Although is strongly advisable to “think of horses not zebras, when you hear hoof beats”, this case reminds us to keep an open-minded approach even in specific pandemic high incidence scenarios.

Funding

This research received no specific grant from any funding agency in the public, commercial, or not-for-profit sectors.

Ethical Approval

Approval was obtained from the local ethics committee.

Consent for Publication

The Author transfers to Springer the non-exclusive publication rights and he/she warrants that his/her contribution is original and that he/she has full power to make this grant. The author signs for and accepts responsibility for releasing this material on behalf of any and all co-authors.

Contributors

We were all involved in caring, treating, diagnosing and providing follow-up for the patient. RDA and AR wrote the manuscript; AR, IB and MI collected data; SC was responsible for Radiology; PL revised the paper. Written consent for publication was obtained from the patient.

References:

  1. Grasselli G, Zangrillo A, Zanella A, Antonelli M, Cabrini L, Castelli A, et al.
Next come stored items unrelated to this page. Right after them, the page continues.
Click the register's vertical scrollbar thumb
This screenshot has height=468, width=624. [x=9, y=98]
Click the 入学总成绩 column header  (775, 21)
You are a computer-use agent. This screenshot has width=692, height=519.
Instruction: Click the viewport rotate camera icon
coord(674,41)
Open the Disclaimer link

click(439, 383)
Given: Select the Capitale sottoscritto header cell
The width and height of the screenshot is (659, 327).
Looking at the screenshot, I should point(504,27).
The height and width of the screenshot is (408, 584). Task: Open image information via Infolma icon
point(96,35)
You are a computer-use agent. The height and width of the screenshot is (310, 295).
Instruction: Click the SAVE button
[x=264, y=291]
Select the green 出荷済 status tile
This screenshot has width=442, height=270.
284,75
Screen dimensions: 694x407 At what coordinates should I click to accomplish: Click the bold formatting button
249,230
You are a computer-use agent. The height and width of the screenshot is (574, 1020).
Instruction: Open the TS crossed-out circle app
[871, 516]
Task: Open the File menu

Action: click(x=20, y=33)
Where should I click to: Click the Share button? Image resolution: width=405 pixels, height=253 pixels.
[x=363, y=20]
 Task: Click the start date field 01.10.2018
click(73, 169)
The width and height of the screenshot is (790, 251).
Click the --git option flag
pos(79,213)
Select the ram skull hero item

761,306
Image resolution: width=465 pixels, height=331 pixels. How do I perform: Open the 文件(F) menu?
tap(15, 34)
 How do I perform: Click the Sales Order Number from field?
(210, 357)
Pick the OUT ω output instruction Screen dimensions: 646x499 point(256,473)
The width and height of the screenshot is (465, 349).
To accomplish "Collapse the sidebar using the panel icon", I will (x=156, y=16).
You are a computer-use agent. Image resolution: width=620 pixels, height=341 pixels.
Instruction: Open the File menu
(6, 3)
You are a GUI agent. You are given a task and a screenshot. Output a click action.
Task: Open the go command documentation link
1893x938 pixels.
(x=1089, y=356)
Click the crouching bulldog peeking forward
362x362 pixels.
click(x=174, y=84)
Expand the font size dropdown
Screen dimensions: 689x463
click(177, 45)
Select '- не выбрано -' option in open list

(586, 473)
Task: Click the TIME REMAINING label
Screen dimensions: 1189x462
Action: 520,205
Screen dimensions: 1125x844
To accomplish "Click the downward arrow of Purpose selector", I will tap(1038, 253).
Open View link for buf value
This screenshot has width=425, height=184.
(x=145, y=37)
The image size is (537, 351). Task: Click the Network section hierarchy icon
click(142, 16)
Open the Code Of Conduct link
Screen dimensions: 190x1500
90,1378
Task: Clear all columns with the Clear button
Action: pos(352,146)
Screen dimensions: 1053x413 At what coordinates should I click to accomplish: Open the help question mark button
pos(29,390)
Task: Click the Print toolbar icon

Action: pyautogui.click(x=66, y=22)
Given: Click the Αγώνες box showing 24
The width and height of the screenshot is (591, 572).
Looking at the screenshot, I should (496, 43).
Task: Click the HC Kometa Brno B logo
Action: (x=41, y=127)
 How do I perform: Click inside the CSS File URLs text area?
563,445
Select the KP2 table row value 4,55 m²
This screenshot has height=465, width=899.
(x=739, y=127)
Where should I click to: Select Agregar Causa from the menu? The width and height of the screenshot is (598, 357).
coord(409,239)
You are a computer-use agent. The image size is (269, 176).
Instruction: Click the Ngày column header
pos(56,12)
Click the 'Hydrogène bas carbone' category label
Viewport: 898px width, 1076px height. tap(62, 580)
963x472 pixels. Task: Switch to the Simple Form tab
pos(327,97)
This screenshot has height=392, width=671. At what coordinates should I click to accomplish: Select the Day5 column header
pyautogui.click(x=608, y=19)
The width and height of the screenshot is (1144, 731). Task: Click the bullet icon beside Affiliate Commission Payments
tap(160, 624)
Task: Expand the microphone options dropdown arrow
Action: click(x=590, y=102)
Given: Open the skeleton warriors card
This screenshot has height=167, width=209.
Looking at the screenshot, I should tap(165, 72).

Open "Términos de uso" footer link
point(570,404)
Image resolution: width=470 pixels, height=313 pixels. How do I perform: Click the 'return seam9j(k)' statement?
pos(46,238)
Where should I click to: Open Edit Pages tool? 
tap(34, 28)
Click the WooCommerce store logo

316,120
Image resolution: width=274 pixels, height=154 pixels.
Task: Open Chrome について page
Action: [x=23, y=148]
Baseline characteristics and outcomes of 1,591 patients infected with SARS-CoV-2 admitted to ICUs of the Lombardy Region, Italy. JAMA. 2020.
  2. Lowe CF, Matic N, Ritchie G, Lawson T, Stefanovic A, Champagne S, et al. Detection of low levels of SARS-CoV-2 RNA from nasopharyngeal swabs using three commercial molecular assays. J Clin Virol. 2020. 
  3. Nandini S, Sundararaj SJ, Akihide R. Interpreting Diagnostic Tests for SARS-CoV-2. JAMA. 2020.
  4. Iavarone M, D’Ambrosio R, Soria A, Triolo M, Pugliese N, Del Poggio P, et al. High Rates of 30-Day Mortality in Patients with Cirrhosis and COVID-19. 2020.
  5. Nhu Q, Knowles H, Pockros PJ, Frenette CT. Pulmonary complications of transcatheter arterial chemoembolization for hepatocellular carcinoma World J Respirol. 2016;6:69-75.